La Presse canadienne   26 mai 2008  Cinéma
Québec — Les grands studios américains devront expliquer en commission parlementaire pourquoi ils imposent aux Québécois des films doublés en France.

La commission de la culture tiendra l'automne prochain une consultation sur le doublage des films et des séries télévisées diffusés au Québec, et les représentants de la Motion Picture Association y seront convoqués.

Le Parti québécois et l'Action démocratique, qui réclament l'adoption d'une loi pour forcer les studios américains à faire doubler leurs films au Québec, ont obtenu ce mandat d'initiative.

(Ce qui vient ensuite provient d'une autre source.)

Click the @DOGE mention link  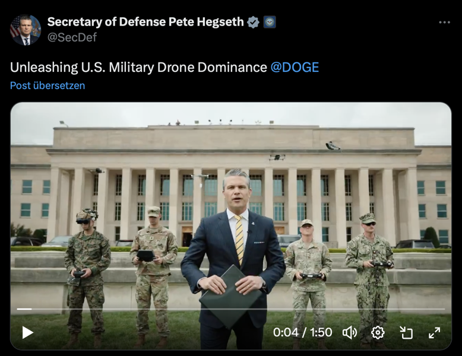(295, 67)
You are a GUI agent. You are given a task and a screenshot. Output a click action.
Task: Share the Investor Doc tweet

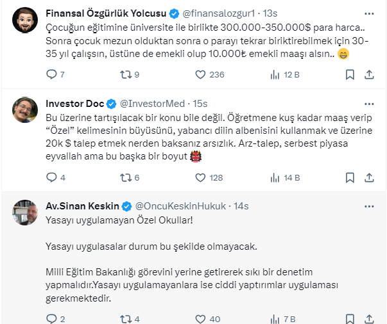tap(369, 177)
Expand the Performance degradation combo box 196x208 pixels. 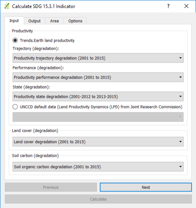98,77
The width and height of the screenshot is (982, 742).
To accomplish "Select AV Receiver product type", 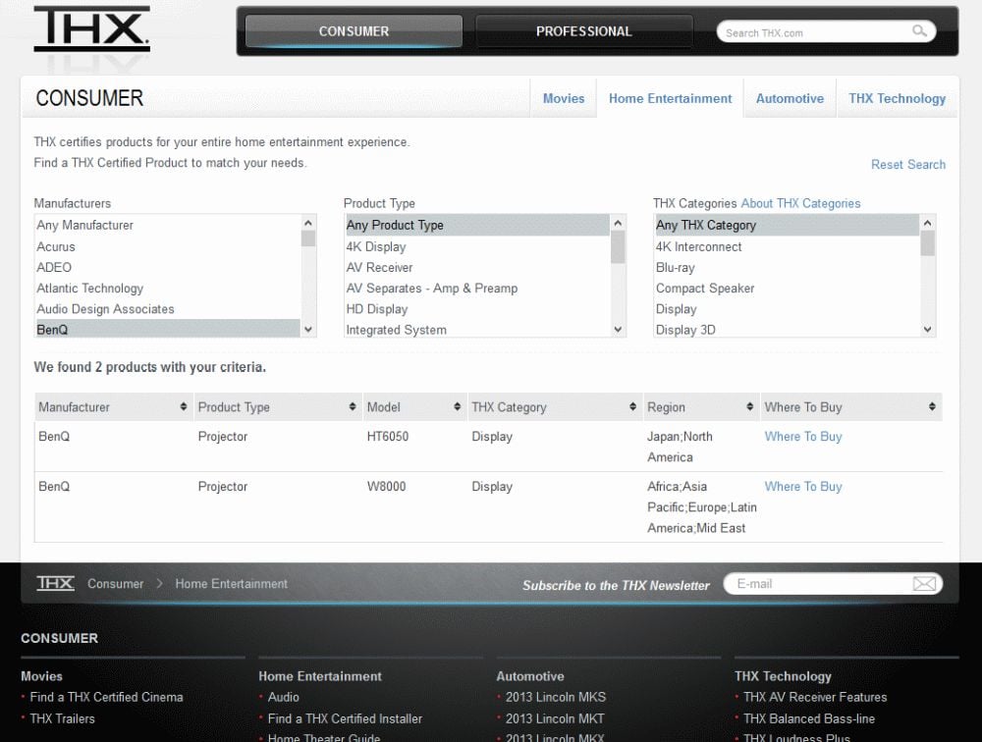I will (x=379, y=267).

«On va leur demander de nous expliquer comment on pourra s'assurer que nous, citoyens du Québec, on va avoir accès à des versions doublées en français au Québec, autrement que par une loi», a précisé le député péquiste Pierre Curzi, dans un entretien téléphonique. «Ils ne veulent pas avoir de loi, pour éviter que d'autres pays adoptent des législations, a-t-il ajouté. C'est légitime, mais nous, nous voulons des produits culturels adaptés à ce qu'on souhaite.»

La ministre de la Culture et des Communications, Christine St-Pierre, a récemment écarté l'adoption d'une législation pour forcer les compagnies comme Paramount, Warner ou Universal à investir quelque 75 000 $ par film pour qu'il soit doublé au Québec.

Mme St-Pierre a choisi la voie de la négociation avec ces grands studios, faisant remarquer que 78 % des films diffusés en salle au Québec en 2007 ont été doublés ici, contre 72 % en 2006, en raison de mesures incitatives telles que des crédits d'impôt.

Pour le député adéquiste François Benjamin, c'est plutôt le dépôt d'un projet de loi de l'opposition officielle qui a fait réagir l'industrie.

Pierre Curzi croit aussi que le Québec doit éviter de s'en remettre à la seule bonne volonté des compagnies américaines, alors que le marché des DVD et des sites de téléchargement de films et de séries télé explose. «Si on n'a pas de loi, qu'est-ce qu'on va faire avec les DVD?» se demande le député de Borduas, qui craint «qu'on laisse aller cet important marché, ce qui serait inacceptable.»